The North "won" the resulting battle of competition, in that far more creatures successfully moved south than travelled in the opposite direction. These were, on the whole, creatures we're familiar with across the Northern Hemisphere, because the proximity of North America to Asia had already led to some blurring between the animal groups there. So, it's as a result of this, the Great American Interchange, that South America has foxes, deer, cats (most obviously jaguars and ocelots), mice, rats, weasels, otters, and rabbits.
Not only that, but some of the animals that headed south later died out in their northern homeland, so that today, we think of them as being uniquely or primarily "South American". These animals include the llamas and the tapirs, and, to a lesser extent, the peccaries or javelinas, which still survive in Mexico and the American south.
But this great northern invasion happened towards the tail end of the Pliocene. It naturally raises the question of what, exactly, was living in South America before it connected with its northern counterpart. The answer is a complex one, not least because the Great American Interchange, important though it was, wasn't quite the unique event that it's sometimes made out to be.
Prior to the Interchange, South America had been an island continent, just as Australia is today. The last time it had been joined to any other land mass, that had been Antarctica, and even that had been a very long time ago. The animals living there had had millions of years to evolve in splendid isolation, creating peculiar forms not seen elsewhere on Earth.

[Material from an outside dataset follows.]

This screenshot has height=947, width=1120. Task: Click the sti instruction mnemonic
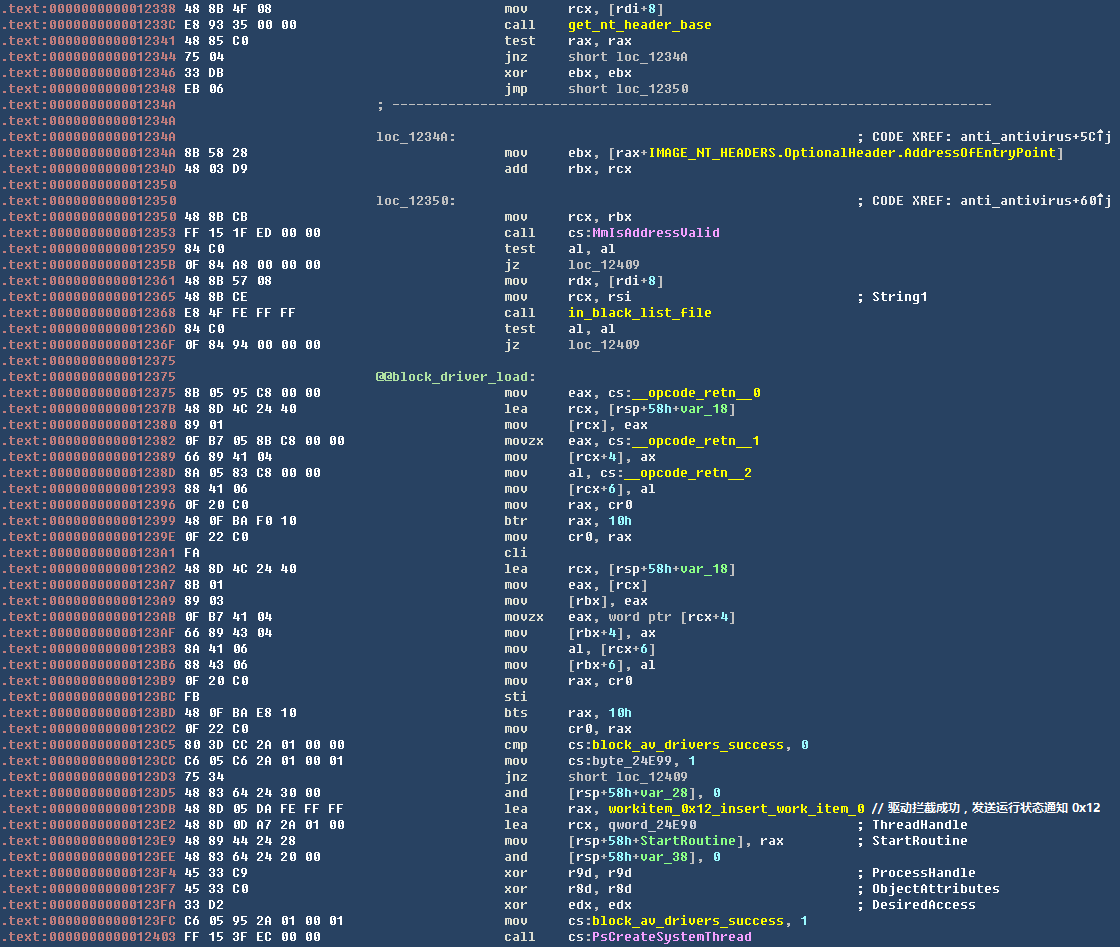(x=515, y=697)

In fact, by the time the Panamanian Isthmus was fully raised, a few animals had already made the crossing using the pre-existing island chain, and had already been in South America for a few million years, in some cases even pre-dating the Pliocene. But even those early island-hopping arrivals didn't reach a world that was entirely bizarre - three major groups of land mammal had already beaten them to the punch. (As, although it's beyond the scope of this blog, had a number of reptiles).

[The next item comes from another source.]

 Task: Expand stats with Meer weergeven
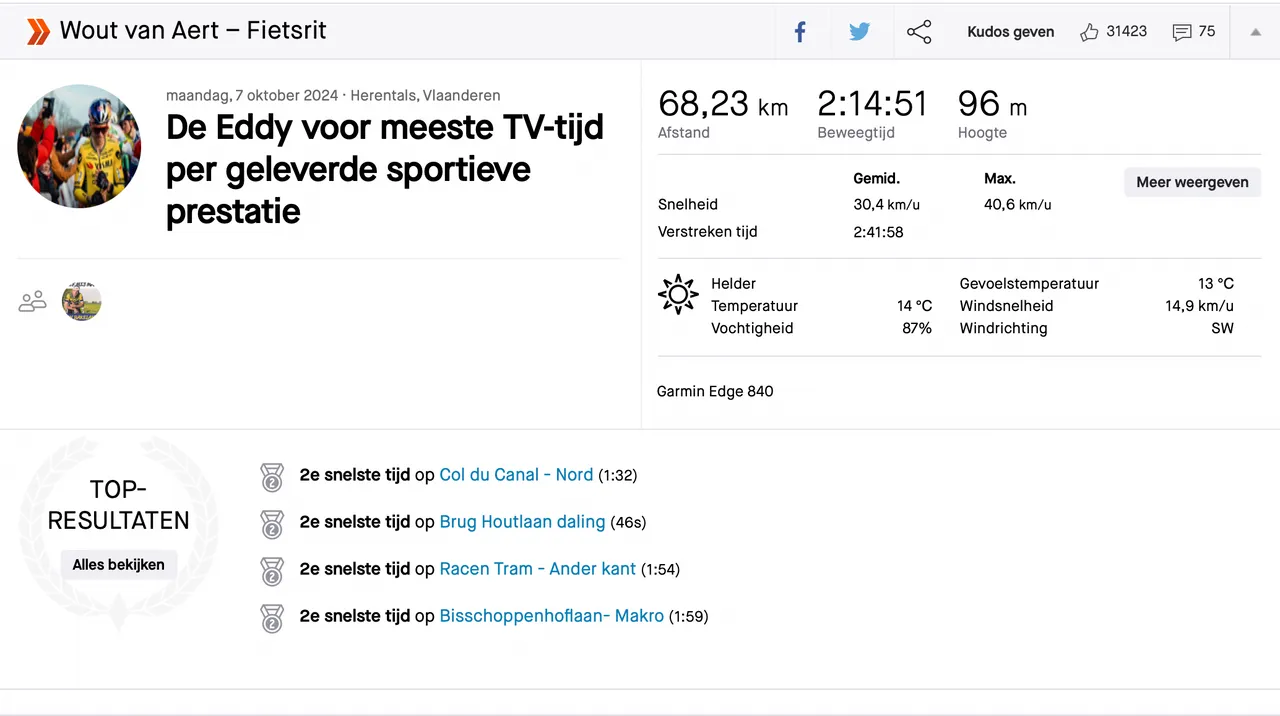pos(1192,182)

It probably doesn't come as too much of a surprise to discover that one of these was the bats. The fossil record of bats is pretty lousy, limited not least by the fact that their fragile bones don't preserve very well. Nonetheless, while many South American bats do indeed descend from northern immigrants (many of them presumably having arrived before the final separation of the Atlantic and Pacific Oceans), we do know that many native groups have been there far, far longer than that, having arrived on multiple different occasions over the course of tens of millions of years.
Most of the bats seem to have come originally from Africa, and so far back in time that the Atlantic was considerably narrower than it is now. The two other groups also seem to have come from that continent, and at around the same time, meaning that they had been evolving in South America long, long, before it joined with the north.
The first of these two groups to arrive was probably the rodents. For much of the Pliocene South America would have lacked such familiar rodents as mice and squirrels, but it did already have its own native forms. Many still survive today, and include such animals as guinea pigs, chinchillas, and coypus, along with less well-known creatures such as degus, tuco-tucos, and pacaranas. Indeed, one group of rodents was among the few groups of South American natives to successfully head north during the Great American Interchange, bucking the general trend. Today, porcupines are found as far north as Canada and Alaska.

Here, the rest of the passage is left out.